Lors d'une table ronde à l'Universidad de Los Andes, des dirigeants des secteurs bancaire, des assurances et des fonds d'investissement ont proposé des moyens d'alléger les obstacles réglementaires et de stimuler leurs marchés. La présidente de la CMF, Catherine Tornel, a répondu en notant le potentiel de progrès à court terme. L'événement, intitulé « Simplificación regulatoria: oportunidades y riesgos », a réuni des personnalités clés du secteur.

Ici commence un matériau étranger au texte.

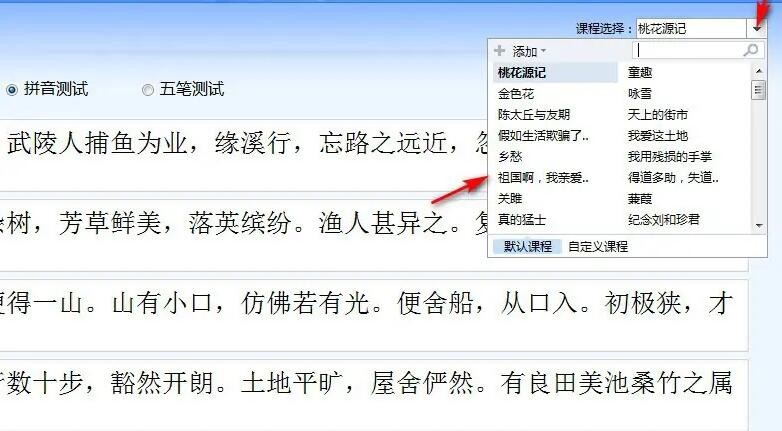Click the course list scrollbar thumb
Viewport: 782px width, 431px height.
point(759,90)
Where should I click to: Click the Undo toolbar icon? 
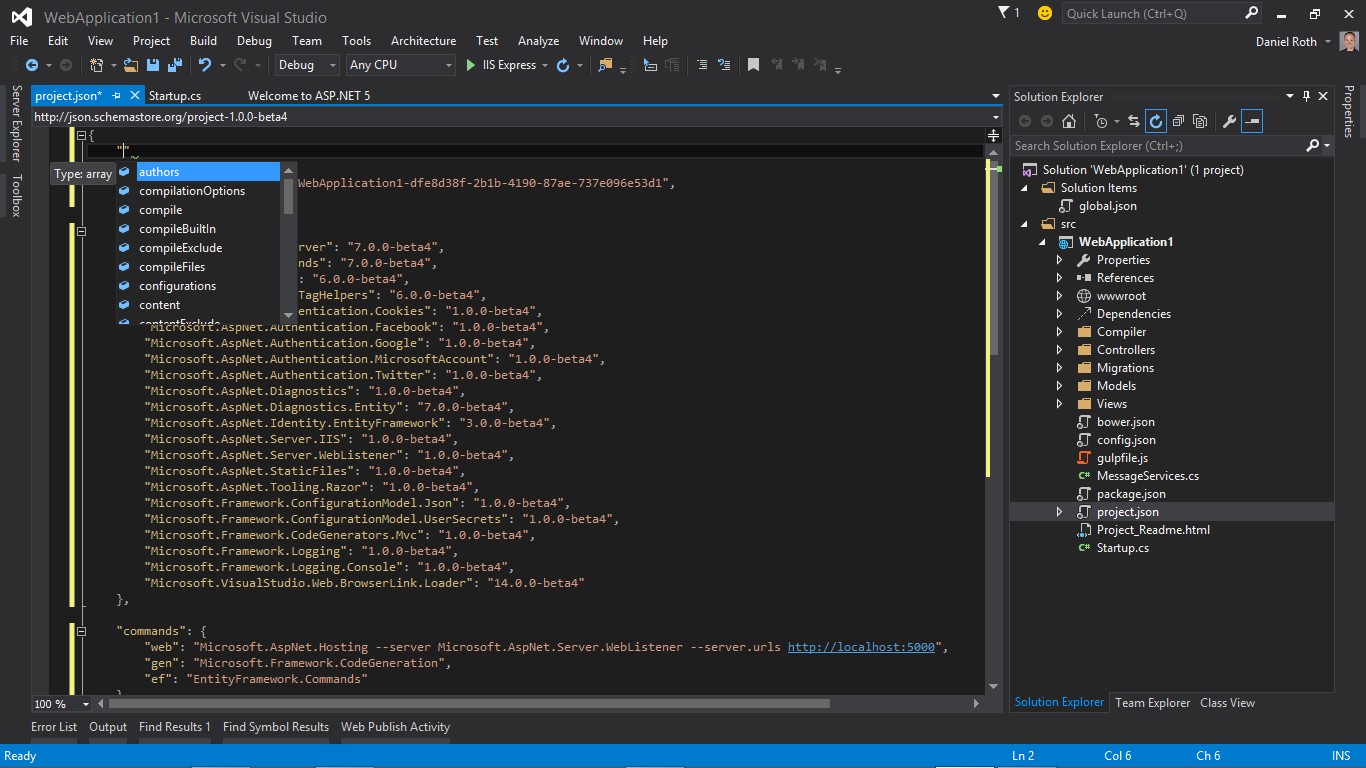click(205, 65)
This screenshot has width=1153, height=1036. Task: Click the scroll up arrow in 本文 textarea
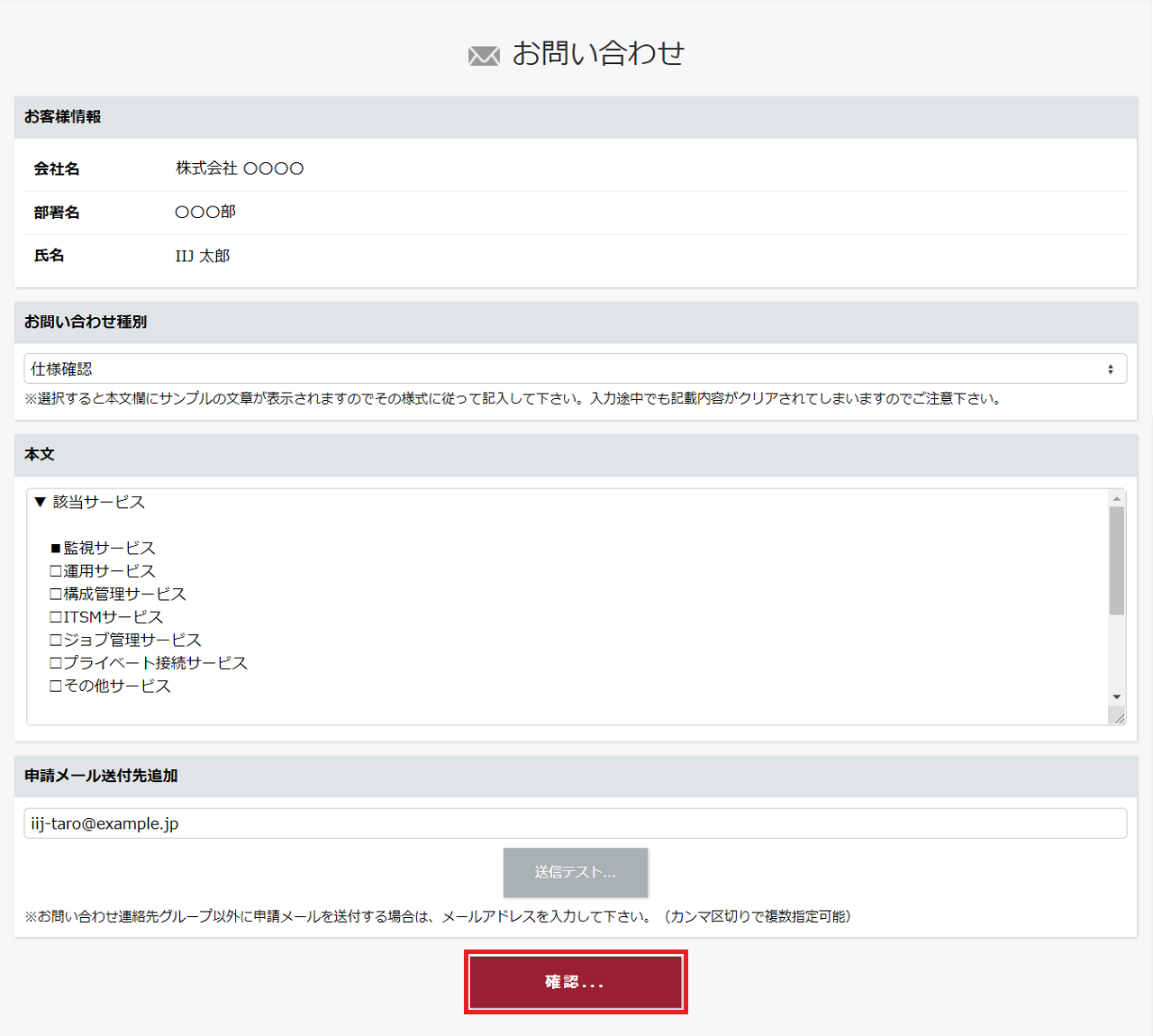point(1117,499)
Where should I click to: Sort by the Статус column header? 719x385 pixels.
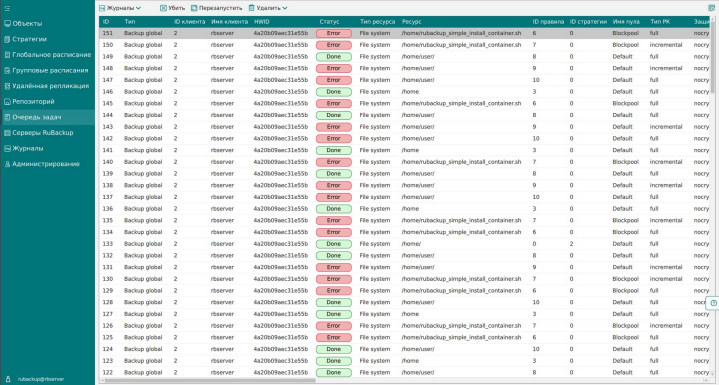coord(329,22)
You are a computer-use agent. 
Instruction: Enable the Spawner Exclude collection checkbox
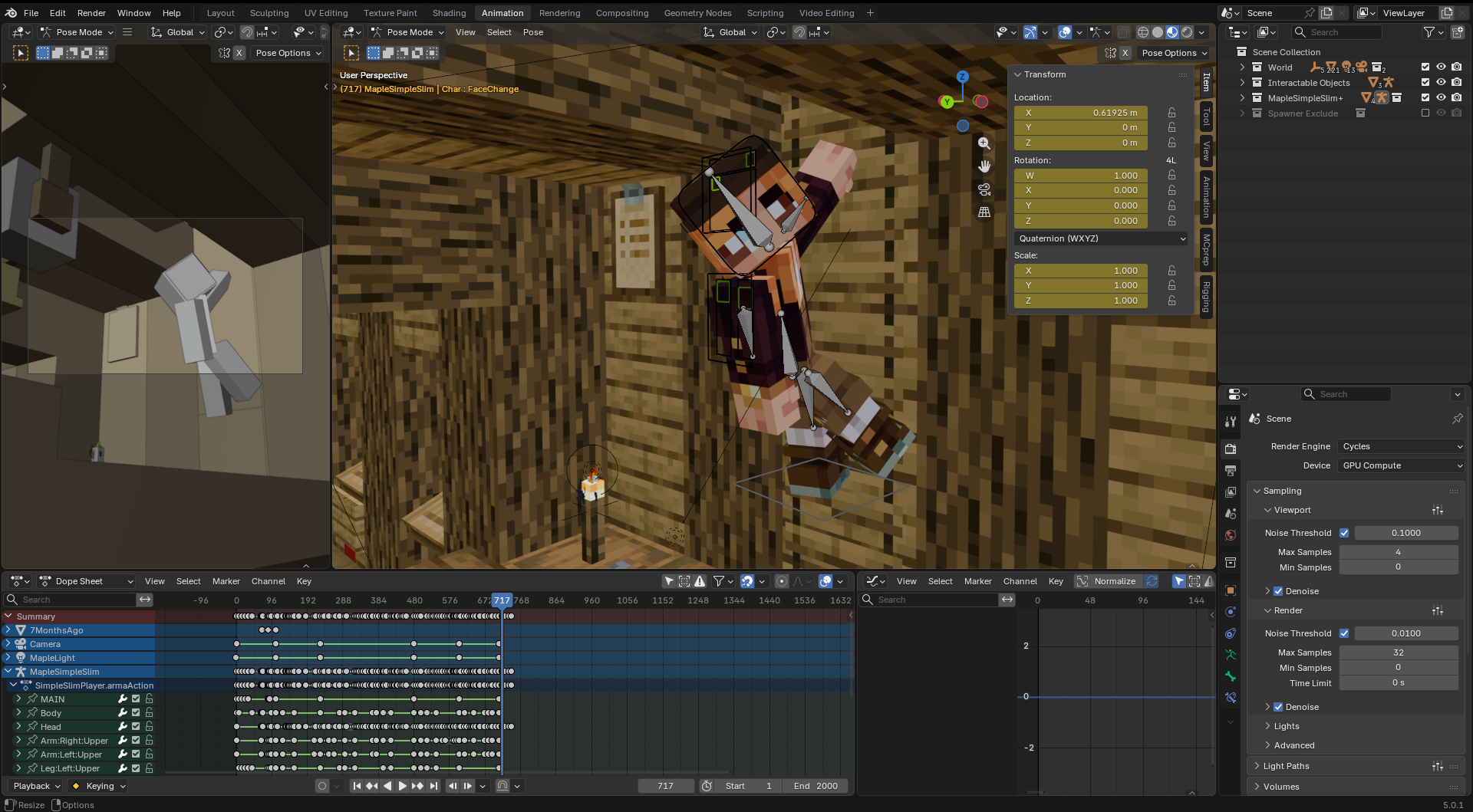[x=1425, y=113]
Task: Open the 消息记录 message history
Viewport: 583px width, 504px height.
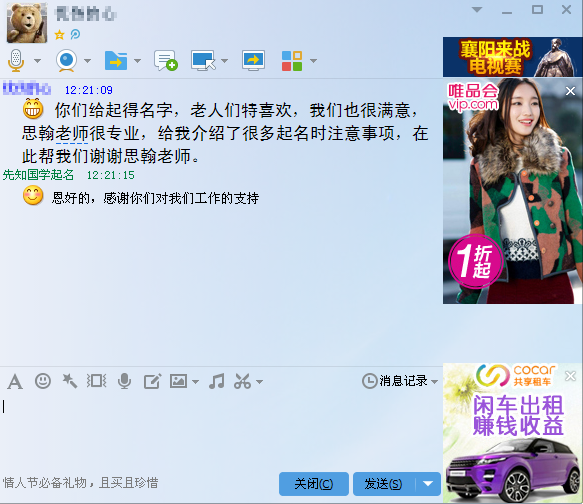Action: [x=400, y=381]
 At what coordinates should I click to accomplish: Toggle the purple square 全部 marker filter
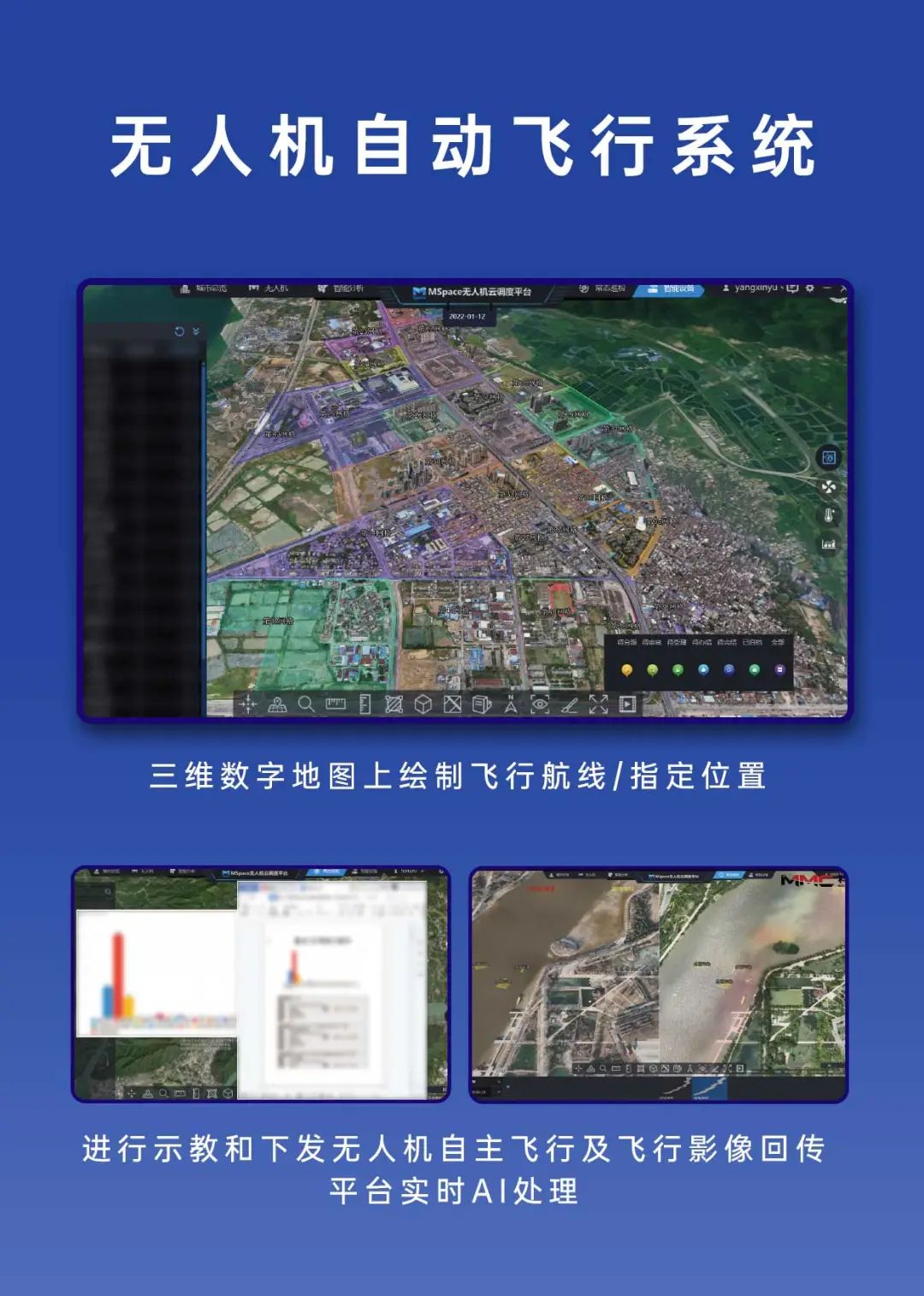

Mercredi, à l'Universidad de Los Andes, s'est tenue une table ronde animée par Mauricio Larraín, président du Conseil consultatif des marchés de capitaux. José Manuel Mena, président de l'Association bancaire (Abif) ; Marcelo Mosso, directeur exécutif de l'Association des assureurs ; et Luis Alberto Letelier, président de l'Association des administrateurs de fonds d'investissement (Acafi), ont abordé les réglementations entravant la croissance de leurs secteurs respectifs. La présidente de la CMF, Catherine Tornel, s'est jointe à la discussion.
Mena a souligné l'importance de l'alignement avec Bâle III, notant des différences dans les actifs pondérés par le risque par rapport aux normes mondiales. « Le Chili s'est tourné vers l'Europe comme référence, ce qui est valable. Mais l'Europe est également confrontée à une difficulté majeure : la détérioration de la compétitivité bancaire européenne », a-t-il déclaré.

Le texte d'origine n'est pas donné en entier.